(Entries provided Opens)

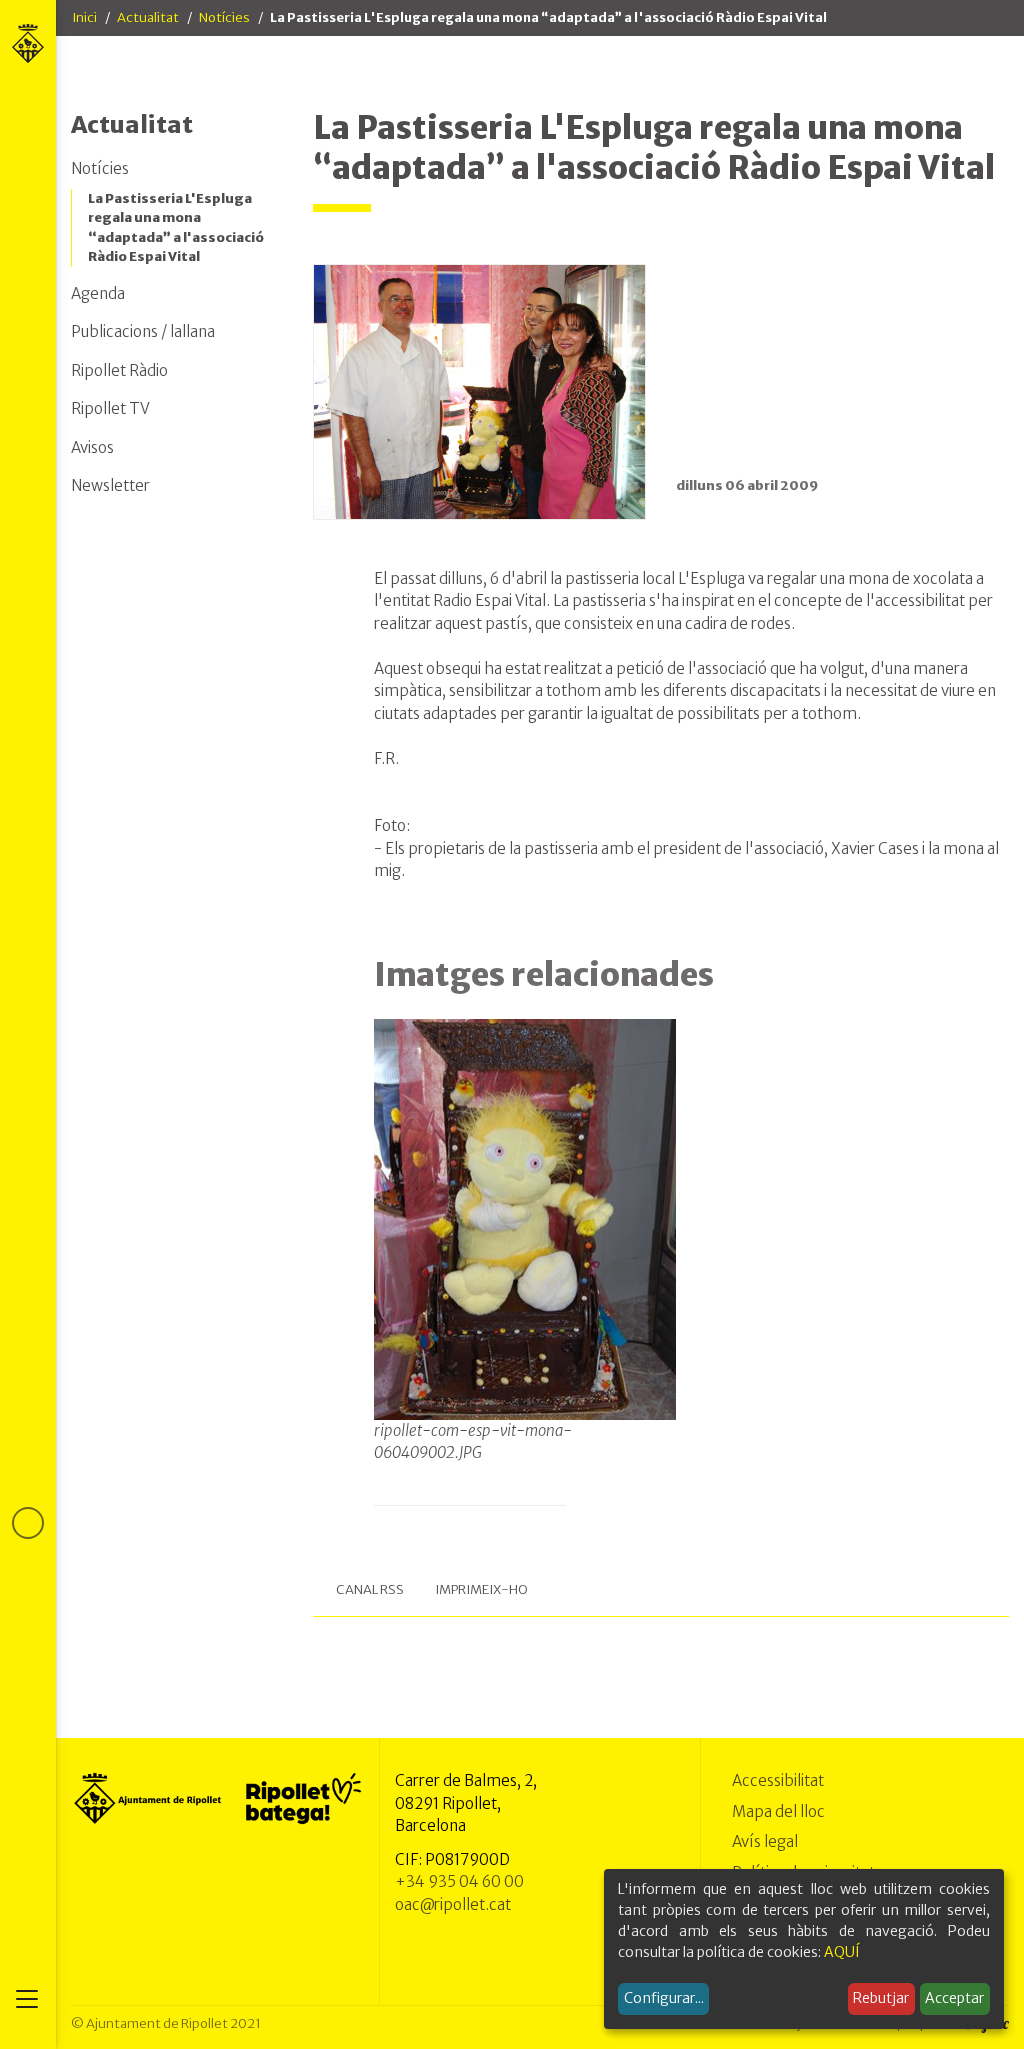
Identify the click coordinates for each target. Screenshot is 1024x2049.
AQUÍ (842, 1952)
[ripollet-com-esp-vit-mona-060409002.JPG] (525, 1219)
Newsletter (110, 485)
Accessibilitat (778, 1780)
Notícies (224, 17)
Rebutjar (881, 1998)
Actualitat (148, 17)
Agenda (98, 293)
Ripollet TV (110, 408)
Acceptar (954, 1998)
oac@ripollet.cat (453, 1904)
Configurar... (664, 1998)
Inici (84, 17)
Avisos (92, 447)
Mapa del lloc (778, 1811)
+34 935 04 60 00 (459, 1881)
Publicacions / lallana (143, 331)
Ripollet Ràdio (119, 370)
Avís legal (765, 1841)
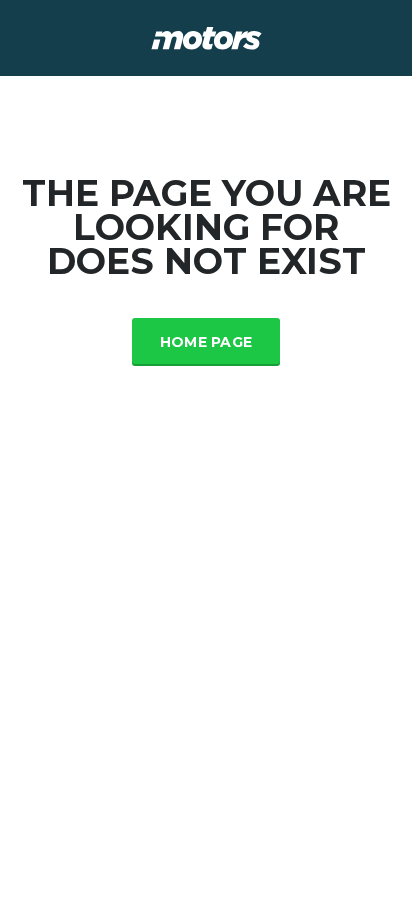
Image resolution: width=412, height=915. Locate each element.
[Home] (206, 36)
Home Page (206, 342)
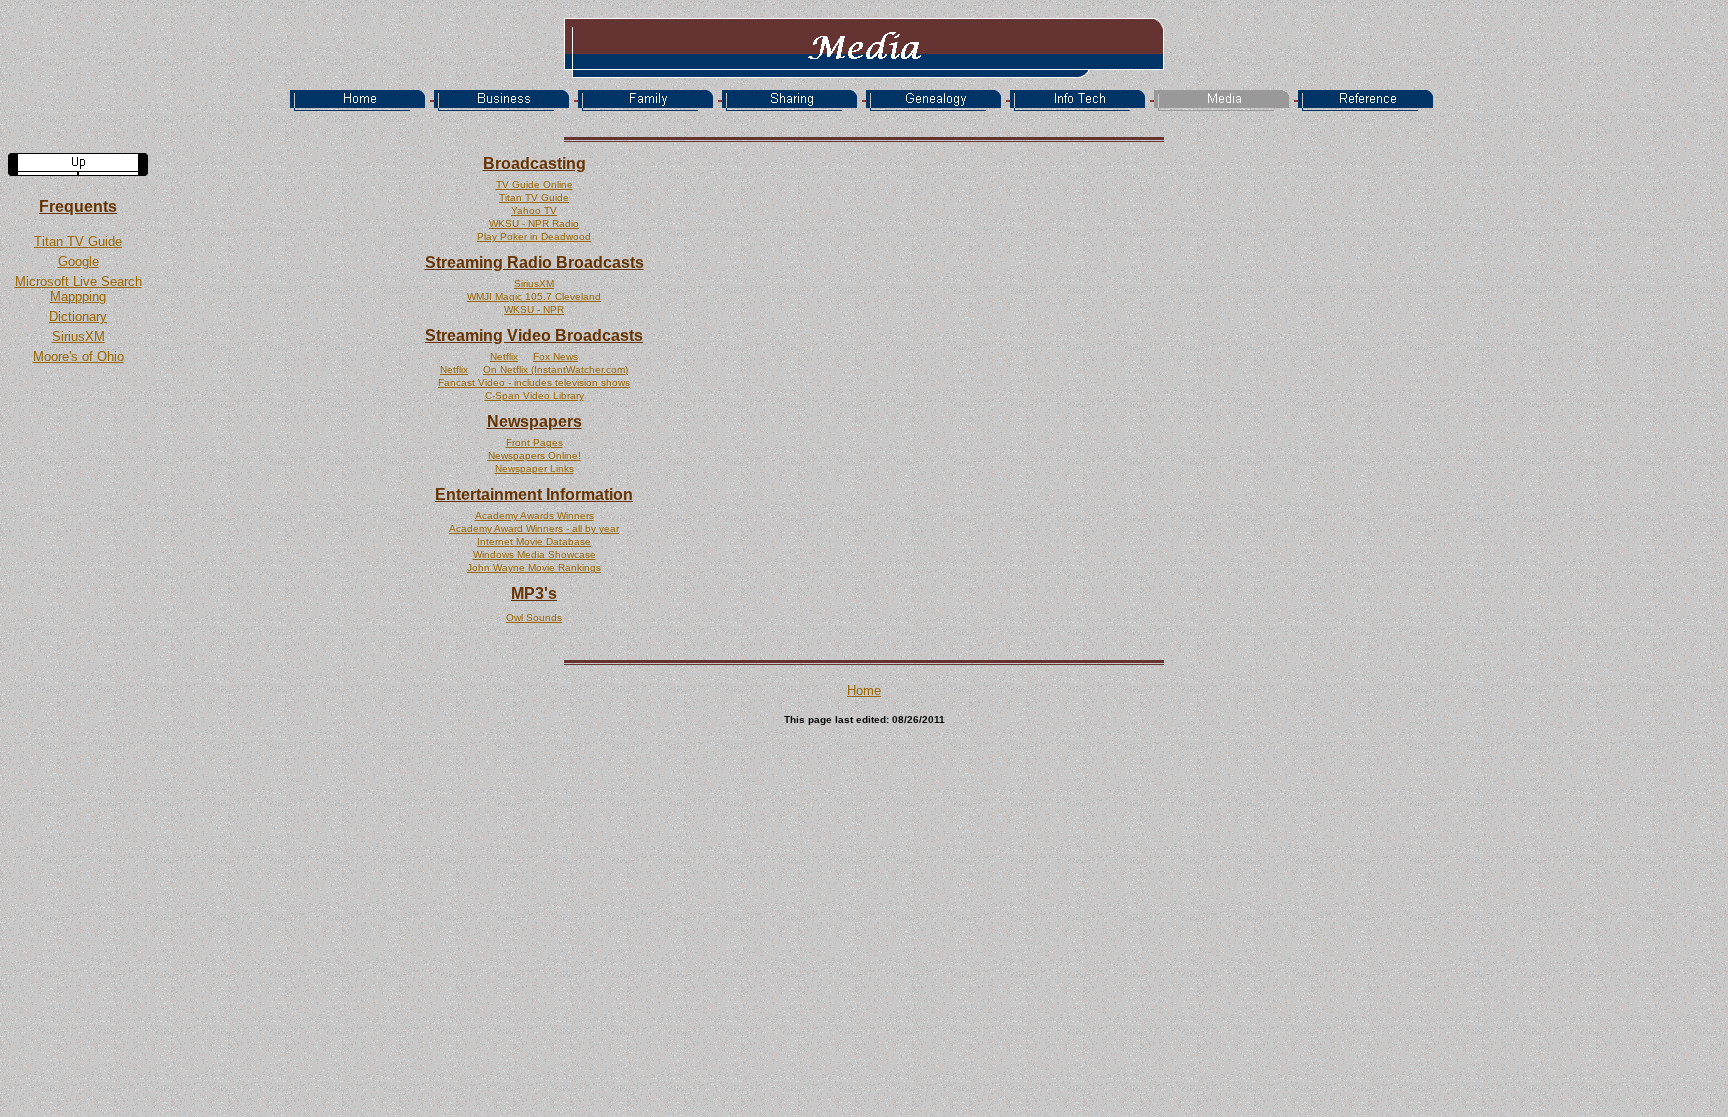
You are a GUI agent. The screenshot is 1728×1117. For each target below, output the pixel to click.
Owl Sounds (534, 617)
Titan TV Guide (78, 241)
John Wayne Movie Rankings (534, 567)
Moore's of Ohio (78, 356)
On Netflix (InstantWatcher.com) (555, 369)
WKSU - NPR (534, 309)
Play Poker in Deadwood (534, 236)
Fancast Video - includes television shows (534, 382)
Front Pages (534, 442)
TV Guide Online (534, 184)
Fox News (555, 356)
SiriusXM (78, 336)
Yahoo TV (534, 210)
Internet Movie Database (534, 541)
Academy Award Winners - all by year (534, 528)
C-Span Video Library (534, 395)
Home (864, 690)
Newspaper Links (534, 468)
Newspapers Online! (534, 455)
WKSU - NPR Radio (534, 223)
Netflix (504, 356)
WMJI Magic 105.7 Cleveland (534, 296)
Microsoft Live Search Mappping (78, 289)
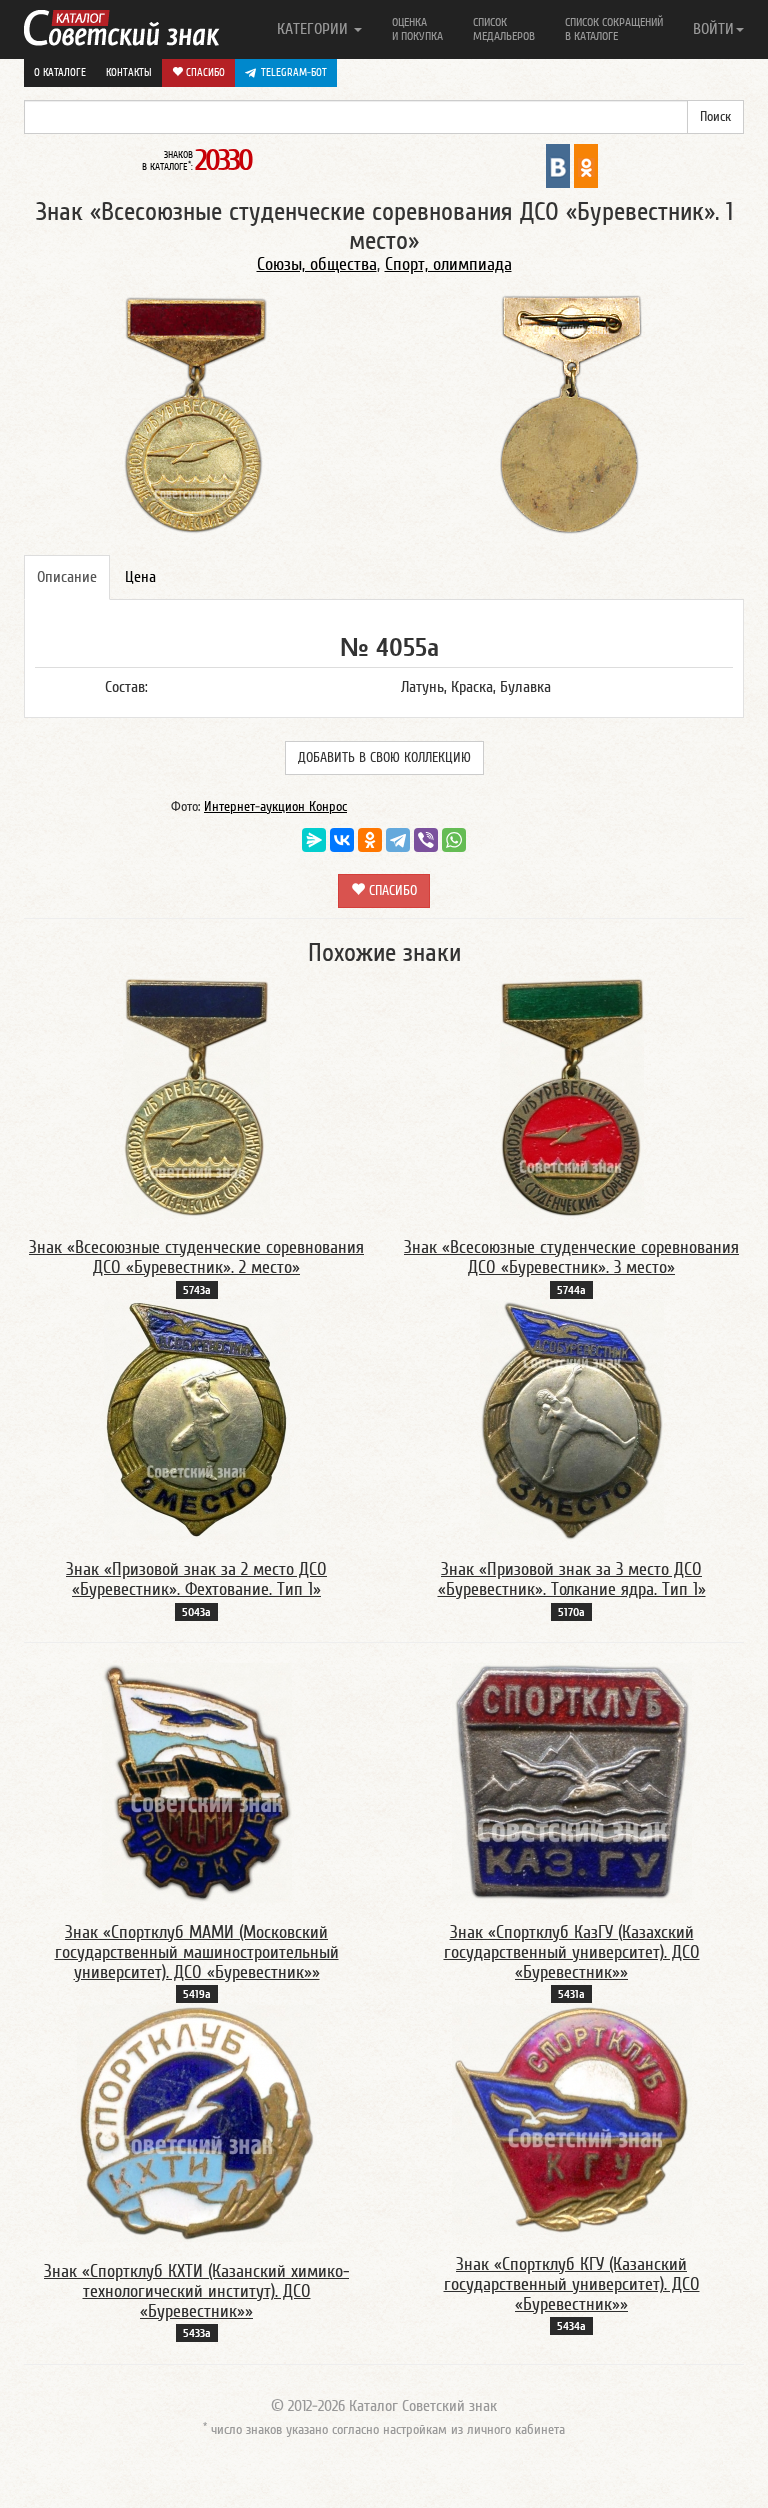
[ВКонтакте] (342, 840)
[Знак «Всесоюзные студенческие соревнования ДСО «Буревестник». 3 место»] (572, 1097)
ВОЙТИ (713, 29)
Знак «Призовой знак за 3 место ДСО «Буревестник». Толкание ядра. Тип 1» (572, 1579)
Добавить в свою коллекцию (384, 758)
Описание (67, 577)
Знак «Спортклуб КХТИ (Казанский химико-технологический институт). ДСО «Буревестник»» (196, 2291)
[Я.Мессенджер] (314, 840)
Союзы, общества (317, 264)
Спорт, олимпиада (448, 264)
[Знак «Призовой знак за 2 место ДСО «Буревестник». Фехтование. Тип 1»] (197, 1419)
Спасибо (204, 72)
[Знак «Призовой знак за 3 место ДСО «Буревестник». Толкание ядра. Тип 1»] (572, 1419)
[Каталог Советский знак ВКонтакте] (558, 165)
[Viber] (426, 840)
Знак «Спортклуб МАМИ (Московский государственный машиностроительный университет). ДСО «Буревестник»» (197, 1952)
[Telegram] (398, 840)
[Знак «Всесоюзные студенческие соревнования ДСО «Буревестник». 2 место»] (196, 1097)
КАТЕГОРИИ (314, 29)
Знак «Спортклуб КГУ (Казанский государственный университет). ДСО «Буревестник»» (572, 2284)
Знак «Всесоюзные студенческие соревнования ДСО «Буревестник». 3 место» (571, 1257)
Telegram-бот (294, 72)
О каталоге (60, 72)
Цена (140, 577)
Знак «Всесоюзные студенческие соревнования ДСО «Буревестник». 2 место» (196, 1257)
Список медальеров (504, 29)
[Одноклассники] (370, 840)
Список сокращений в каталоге (614, 29)
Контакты (129, 72)
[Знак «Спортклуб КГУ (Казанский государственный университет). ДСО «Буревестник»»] (572, 2119)
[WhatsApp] (454, 840)
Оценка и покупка (417, 29)
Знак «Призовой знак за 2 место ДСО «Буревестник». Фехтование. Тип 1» (196, 1579)
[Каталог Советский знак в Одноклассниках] (586, 165)
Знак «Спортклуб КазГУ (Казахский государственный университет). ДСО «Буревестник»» (572, 1952)
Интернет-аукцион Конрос (275, 807)
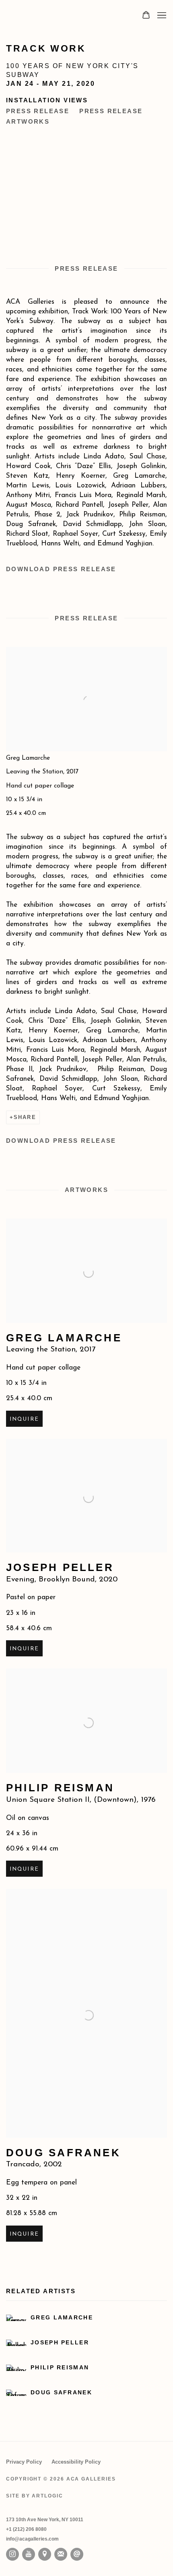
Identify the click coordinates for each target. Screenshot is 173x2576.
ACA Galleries (65, 15)
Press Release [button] (37, 111)
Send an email (76, 2554)
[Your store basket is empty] (146, 16)
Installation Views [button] (47, 100)
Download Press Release (61, 569)
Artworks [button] (27, 121)
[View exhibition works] (86, 664)
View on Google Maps (44, 2554)
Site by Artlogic (34, 2496)
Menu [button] (161, 16)
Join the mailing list (60, 2554)
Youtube (28, 2554)
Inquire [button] (24, 1419)
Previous (32, 184)
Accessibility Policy (76, 2462)
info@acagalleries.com (32, 2539)
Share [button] (25, 1117)
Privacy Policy (24, 2462)
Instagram (12, 2554)
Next (141, 184)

(Entries provided Closes)

■ **Task brief**:
Word for word, repeat the lines above from the one with "[Каталог Советский знак в Одноклассниках]" through the one with "Menu [button] (161, 16)", and nothing beyond them. Omit the pictures.

■ **Expected answer**:
[Каталог Советский знак в Одноклассниках] (586, 165)
Знак «Спортклуб КазГУ (Казахский государственный университет). ДСО «Буревестник»» (572, 1952)
Интернет-аукцион Конрос (275, 807)
Identify the click coordinates for each target. Screenshot is 173x2576.
ACA Galleries (65, 15)
Press Release [button] (37, 111)
Send an email (76, 2554)
[Your store basket is empty] (146, 16)
Installation Views [button] (47, 100)
Download Press Release (61, 569)
Artworks [button] (27, 121)
[View exhibition works] (86, 664)
View on Google Maps (44, 2554)
Site by Artlogic (34, 2496)
Menu [button] (161, 16)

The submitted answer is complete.